Jay Walcott
BME PhD Proposal Presentation

Date: 2024-08-16
Time: 12:00 PM - 2:00 PM
Location / Meeting Link: Emory HSRB2 N600; https://emory.zoom.us/j/95661899826

Committee Members:
Michael Davis, PhD (Advisor); Johnna Temenoff, PhD; Chunhui Xu, PhD; Holly Bauser-Heaton, MD/PhD; John Calvert, PhD


Title: Engineering Cardiac Tissues Via Co-Differentiation of Induced Pluripotent Stem Cells

Abstract:
Cardiovascular disease (CVD) is the leading cause of global mortality, killing more than twenty million people annually. Half the U.S. population has a form of CVD, creating a need to advance applications that promote its prevention and reduction. Engineered cardiac tissues can advance disease modeling, improve drug screening, and develop replacement tissues. However, current engineered tissues do not accurately represent the native heart, often exhibiting immature phenotypes. Although induced pluripotent stem cells (iPSCs) can be differentiated into multiple types of cells, allowing for the creation of complex cellular environments, iPSC differentiation protocols are typically designed for singular differentiation and monolayer culture. This approach does not accurately reflect the native development of the heart and ignores critical interactions between different cardiac cells during differentiation, resulting in underdeveloped fabricated tissues. A robust method for generating 3D multicellular tissues is needed.

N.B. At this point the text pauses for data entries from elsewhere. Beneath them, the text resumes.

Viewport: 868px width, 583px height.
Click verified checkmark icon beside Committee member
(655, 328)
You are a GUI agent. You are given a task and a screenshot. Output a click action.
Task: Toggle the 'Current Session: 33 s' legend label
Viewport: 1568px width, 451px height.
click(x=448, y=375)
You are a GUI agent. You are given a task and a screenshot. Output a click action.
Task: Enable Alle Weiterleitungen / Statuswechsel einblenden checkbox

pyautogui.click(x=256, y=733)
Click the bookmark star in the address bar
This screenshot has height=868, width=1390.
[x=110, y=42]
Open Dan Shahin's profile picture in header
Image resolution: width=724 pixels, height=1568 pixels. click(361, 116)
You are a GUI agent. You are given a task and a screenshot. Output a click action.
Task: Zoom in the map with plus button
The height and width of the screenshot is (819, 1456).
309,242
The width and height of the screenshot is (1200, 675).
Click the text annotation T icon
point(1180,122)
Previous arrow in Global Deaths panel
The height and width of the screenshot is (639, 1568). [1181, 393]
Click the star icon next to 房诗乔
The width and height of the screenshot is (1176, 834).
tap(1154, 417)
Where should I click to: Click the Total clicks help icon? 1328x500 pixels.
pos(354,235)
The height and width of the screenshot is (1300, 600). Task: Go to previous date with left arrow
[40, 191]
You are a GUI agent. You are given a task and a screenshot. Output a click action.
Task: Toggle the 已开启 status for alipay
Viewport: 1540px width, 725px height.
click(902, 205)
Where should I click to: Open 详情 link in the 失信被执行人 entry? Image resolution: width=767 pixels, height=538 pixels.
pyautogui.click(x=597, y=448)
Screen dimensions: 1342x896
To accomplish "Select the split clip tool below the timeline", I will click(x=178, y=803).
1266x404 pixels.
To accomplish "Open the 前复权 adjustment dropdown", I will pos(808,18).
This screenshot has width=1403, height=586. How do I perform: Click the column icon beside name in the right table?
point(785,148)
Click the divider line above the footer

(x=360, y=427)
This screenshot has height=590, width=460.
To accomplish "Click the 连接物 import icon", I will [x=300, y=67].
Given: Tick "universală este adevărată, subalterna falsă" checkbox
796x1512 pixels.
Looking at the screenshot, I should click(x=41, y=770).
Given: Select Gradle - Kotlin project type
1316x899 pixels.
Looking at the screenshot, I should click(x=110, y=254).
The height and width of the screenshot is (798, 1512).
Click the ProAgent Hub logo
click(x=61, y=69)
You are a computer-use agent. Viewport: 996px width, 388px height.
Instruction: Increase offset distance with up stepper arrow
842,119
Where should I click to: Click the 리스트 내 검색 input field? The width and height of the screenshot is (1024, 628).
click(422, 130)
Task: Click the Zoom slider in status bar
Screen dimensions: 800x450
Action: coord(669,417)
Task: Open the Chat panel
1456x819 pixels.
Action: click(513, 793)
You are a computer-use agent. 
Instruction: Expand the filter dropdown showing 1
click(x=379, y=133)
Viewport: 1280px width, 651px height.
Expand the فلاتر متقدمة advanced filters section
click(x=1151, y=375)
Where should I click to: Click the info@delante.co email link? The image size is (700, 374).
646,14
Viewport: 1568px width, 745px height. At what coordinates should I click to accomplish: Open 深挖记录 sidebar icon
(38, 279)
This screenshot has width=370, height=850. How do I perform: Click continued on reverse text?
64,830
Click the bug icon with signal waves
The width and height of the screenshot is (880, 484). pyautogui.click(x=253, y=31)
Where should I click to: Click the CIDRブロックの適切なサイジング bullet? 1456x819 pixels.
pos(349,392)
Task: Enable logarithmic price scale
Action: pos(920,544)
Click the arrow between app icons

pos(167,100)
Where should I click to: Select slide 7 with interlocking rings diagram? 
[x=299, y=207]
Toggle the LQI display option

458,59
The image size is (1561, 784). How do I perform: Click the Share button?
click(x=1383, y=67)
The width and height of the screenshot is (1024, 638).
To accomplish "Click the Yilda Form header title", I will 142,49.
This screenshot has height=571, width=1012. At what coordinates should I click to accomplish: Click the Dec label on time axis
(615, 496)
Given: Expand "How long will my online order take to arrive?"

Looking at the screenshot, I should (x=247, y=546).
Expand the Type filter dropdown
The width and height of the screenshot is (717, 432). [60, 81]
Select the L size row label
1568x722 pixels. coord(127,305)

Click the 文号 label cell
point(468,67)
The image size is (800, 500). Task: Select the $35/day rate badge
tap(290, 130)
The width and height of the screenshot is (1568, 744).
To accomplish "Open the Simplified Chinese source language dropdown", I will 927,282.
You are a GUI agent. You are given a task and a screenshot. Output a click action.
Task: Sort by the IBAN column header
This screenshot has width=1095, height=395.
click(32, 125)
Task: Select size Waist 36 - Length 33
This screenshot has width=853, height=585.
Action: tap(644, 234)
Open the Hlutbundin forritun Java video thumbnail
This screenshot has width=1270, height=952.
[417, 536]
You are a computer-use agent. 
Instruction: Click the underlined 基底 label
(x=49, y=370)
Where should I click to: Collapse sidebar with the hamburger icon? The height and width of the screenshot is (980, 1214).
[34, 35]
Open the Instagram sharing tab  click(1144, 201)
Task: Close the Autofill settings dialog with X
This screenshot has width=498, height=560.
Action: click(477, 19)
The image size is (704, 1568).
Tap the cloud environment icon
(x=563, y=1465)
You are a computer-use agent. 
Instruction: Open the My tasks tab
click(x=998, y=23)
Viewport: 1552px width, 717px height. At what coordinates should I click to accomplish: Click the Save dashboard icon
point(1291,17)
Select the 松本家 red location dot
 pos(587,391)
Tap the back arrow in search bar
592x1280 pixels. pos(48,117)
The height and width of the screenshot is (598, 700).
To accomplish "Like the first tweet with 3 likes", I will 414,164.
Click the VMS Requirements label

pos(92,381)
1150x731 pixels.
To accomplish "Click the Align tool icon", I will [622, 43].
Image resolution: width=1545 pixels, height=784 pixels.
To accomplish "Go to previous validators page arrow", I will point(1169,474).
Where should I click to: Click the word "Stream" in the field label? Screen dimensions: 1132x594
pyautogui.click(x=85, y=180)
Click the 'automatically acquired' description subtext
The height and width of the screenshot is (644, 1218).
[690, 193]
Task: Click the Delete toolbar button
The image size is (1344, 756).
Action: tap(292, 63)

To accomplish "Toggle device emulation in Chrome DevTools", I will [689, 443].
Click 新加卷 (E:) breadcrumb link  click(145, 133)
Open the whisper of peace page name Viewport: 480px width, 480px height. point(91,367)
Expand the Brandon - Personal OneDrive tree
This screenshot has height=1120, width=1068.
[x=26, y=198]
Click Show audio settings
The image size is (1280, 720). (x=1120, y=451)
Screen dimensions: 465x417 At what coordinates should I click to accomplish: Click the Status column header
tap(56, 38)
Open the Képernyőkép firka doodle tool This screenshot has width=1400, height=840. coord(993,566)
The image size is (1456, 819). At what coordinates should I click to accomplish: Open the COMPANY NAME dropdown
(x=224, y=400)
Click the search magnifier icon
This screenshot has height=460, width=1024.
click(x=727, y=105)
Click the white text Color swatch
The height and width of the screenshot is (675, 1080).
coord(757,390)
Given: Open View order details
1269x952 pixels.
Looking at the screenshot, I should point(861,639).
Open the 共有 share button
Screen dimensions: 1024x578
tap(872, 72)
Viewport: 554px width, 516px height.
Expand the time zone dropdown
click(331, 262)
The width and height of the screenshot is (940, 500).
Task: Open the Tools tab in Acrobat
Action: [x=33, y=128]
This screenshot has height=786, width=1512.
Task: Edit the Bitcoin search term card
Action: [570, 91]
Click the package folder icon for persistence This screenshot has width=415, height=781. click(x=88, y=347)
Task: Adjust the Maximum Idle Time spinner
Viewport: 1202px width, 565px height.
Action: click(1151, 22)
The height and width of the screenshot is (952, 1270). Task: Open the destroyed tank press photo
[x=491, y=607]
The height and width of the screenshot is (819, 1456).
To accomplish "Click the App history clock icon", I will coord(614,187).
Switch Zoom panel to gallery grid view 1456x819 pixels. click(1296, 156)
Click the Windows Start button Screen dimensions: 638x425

The objective of this project is to develop a complete bioprinting method capable of producing functional, multicellular cardiac tissues. Aim 1 will establish a robust co-differentiation protocol for stem cells into cardiomyocytes, endothelial cells, and cardiac fibroblasts. Aim 2 will establish a specialized differentiation bioink to support cardiomyocytes, endothelial cells, and cardiac fibroblasts. Aim 3 will assess the long-term viability and functionality of co-differentiated, bioprinted cardiac tissues. This project will determine whether bioprinted cardiac tissues, composed of co-differentiated iPSC-cardiac cells within a custom-tailored bioink, will exhibit long-term viability, structural integrity, and functional properties comparable to native cardiac tissue.